Aim of the exercise: Can you write out the entries below as a numbered list, one line per number and blank lines left out?

BEGIN Dataset records

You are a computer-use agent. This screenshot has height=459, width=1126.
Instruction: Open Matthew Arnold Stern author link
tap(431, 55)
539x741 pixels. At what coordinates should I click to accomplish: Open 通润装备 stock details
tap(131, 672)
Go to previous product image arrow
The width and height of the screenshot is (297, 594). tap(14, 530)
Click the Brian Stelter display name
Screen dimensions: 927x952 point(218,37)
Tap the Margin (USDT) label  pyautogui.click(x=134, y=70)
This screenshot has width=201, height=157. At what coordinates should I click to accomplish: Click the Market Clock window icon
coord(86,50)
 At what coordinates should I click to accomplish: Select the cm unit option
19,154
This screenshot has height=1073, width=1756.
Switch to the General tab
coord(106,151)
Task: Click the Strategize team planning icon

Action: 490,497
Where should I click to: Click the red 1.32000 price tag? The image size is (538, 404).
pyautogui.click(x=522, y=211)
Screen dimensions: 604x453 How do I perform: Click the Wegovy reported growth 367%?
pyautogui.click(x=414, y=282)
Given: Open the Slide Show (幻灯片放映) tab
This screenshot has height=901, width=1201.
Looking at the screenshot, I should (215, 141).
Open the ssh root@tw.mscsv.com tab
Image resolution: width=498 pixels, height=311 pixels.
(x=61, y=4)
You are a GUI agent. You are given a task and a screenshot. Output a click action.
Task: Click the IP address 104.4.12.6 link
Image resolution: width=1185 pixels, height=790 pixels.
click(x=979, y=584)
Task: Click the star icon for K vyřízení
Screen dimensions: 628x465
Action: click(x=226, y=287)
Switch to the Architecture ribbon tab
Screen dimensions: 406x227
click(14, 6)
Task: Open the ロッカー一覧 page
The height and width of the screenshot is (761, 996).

END Dataset records

Output:
1. You are a computer-use agent. This screenshot has height=459, width=1126.
2. Instruction: Open Matthew Arnold Stern author link
3. tap(431, 55)
4. 539x741 pixels. At what coordinates should I click to accomplish: Open 通润装备 stock details
5. tap(131, 672)
6. Go to previous product image arrow
7. The width and height of the screenshot is (297, 594). tap(14, 530)
8. Click the Brian Stelter display name
9. Screen dimensions: 927x952 point(218,37)
10. Tap the Margin (USDT) label  pyautogui.click(x=134, y=70)
11. This screenshot has width=201, height=157. At what coordinates should I click to accomplish: Click the Market Clock window icon
12. coord(86,50)
13.  At what coordinates should I click to accomplish: Select the cm unit option
14. 19,154
15. This screenshot has height=1073, width=1756.
16. Switch to the General tab
17. coord(106,151)
18. Task: Click the Strategize team planning icon
19. Action: 490,497
20. Where should I click to: Click the red 1.32000 price tag? The image size is (538, 404).
21. pyautogui.click(x=522, y=211)
22. Screen dimensions: 604x453 How do I perform: Click the Wegovy reported growth 367%?
23. pyautogui.click(x=414, y=282)
24. Given: Open the Slide Show (幻灯片放映) tab
25. This screenshot has height=901, width=1201.
26. Looking at the screenshot, I should (215, 141).
27. Open the ssh root@tw.mscsv.com tab
28. Image resolution: width=498 pixels, height=311 pixels.
29. (x=61, y=4)
30. You are a GUI agent. You are given a task and a screenshot. Output a click action.
31. Task: Click the IP address 104.4.12.6 link
32. Image resolution: width=1185 pixels, height=790 pixels.
33. click(x=979, y=584)
34. Task: Click the star icon for K vyřízení
35. Screen dimensions: 628x465
36. Action: click(x=226, y=287)
37. Switch to the Architecture ribbon tab
38. Screen dimensions: 406x227
39. click(14, 6)
40. Task: Open the ロッカー一覧 page
41. The height and width of the screenshot is (761, 996).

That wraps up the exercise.